● **DATA PROVIDED**
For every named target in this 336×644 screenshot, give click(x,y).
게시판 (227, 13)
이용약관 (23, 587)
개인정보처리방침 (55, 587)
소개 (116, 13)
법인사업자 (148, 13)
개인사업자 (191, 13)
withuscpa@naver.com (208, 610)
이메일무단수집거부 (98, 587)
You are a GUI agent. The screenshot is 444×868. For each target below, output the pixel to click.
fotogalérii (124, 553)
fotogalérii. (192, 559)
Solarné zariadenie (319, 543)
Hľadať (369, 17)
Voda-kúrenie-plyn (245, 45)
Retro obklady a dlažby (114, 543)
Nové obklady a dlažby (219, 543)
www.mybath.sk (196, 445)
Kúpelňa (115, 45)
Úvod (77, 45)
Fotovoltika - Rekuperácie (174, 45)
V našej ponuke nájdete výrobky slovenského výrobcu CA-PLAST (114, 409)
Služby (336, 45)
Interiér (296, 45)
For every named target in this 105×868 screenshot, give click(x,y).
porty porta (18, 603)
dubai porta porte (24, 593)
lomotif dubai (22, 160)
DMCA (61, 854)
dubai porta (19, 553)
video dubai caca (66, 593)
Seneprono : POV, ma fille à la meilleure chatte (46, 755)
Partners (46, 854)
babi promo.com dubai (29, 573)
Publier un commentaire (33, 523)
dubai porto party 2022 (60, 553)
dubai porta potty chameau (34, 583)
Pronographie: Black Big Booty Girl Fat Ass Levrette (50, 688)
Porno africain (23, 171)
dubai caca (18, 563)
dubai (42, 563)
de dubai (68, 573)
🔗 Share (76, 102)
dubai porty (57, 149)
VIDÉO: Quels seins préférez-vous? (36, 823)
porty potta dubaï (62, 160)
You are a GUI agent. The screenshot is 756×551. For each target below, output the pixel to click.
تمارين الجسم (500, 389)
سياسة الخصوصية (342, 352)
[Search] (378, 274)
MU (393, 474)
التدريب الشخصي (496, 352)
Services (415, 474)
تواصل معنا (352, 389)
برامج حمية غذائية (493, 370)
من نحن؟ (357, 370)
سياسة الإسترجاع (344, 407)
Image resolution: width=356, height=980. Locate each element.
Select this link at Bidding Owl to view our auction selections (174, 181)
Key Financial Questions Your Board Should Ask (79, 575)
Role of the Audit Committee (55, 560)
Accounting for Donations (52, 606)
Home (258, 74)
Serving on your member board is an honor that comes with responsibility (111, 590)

● **WRITTEN PROBLEM**
Please reproduce every one of the rows above word for word.

● **ANSWER IN FULL**
For every named target in this 336×644 screenshot, give click(x,y).
게시판 (227, 13)
이용약관 (23, 587)
개인정보처리방침 (55, 587)
소개 (116, 13)
법인사업자 (148, 13)
개인사업자 (191, 13)
withuscpa@naver.com (208, 610)
이메일무단수집거부 (98, 587)
You are a GUI agent. The screenshot is 444×868. For each target below, output the pixel to click.
fotogalérii (124, 553)
fotogalérii. (192, 559)
Solarné zariadenie (319, 543)
Hľadať (369, 17)
Voda-kúrenie-plyn (245, 45)
Retro obklady a dlažby (114, 543)
Nové obklady a dlažby (219, 543)
www.mybath.sk (196, 445)
Kúpelňa (115, 45)
Úvod (77, 45)
Fotovoltika - Rekuperácie (174, 45)
V našej ponuke nájdete výrobky slovenského výrobcu CA-PLAST (114, 409)
Služby (336, 45)
Interiér (296, 45)
For every named target in this 105×868 screenshot, give click(x,y).
porty porta (18, 603)
dubai porta porte (24, 593)
lomotif dubai (22, 160)
DMCA (61, 854)
dubai porta (19, 553)
video dubai caca (66, 593)
Seneprono : POV, ma fille à la meilleure chatte (46, 755)
Partners (46, 854)
babi promo.com dubai (29, 573)
Publier un commentaire (33, 523)
dubai porto party 2022 (60, 553)
dubai porta potty chameau (34, 583)
Pronographie: Black Big Booty Girl Fat Ass Levrette (50, 688)
Porno africain (23, 171)
dubai caca (18, 563)
dubai (42, 563)
de dubai (68, 573)
🔗 Share (76, 102)
dubai porty (57, 149)
VIDÉO: Quels seins préférez-vous? (36, 823)
porty potta dubaï (62, 160)
You are a GUI agent. The screenshot is 756×551. For each target below, output the pixel to click.
تمارين الجسم (500, 389)
سياسة الخصوصية (342, 352)
[Search] (378, 274)
MU (393, 474)
التدريب الشخصي (496, 352)
Services (415, 474)
تواصل معنا (352, 389)
برامج حمية غذائية (493, 370)
من نحن؟ (357, 370)
سياسة الإسترجاع (344, 407)
Image resolution: width=356, height=980. Locate each element.
Select this link at Bidding Owl to view our auction selections (174, 181)
Key Financial Questions Your Board Should Ask (79, 575)
Role of the Audit Committee (55, 560)
Accounting for Donations (52, 606)
Home (258, 74)
Serving on your member board is an honor that comes with responsibility (111, 590)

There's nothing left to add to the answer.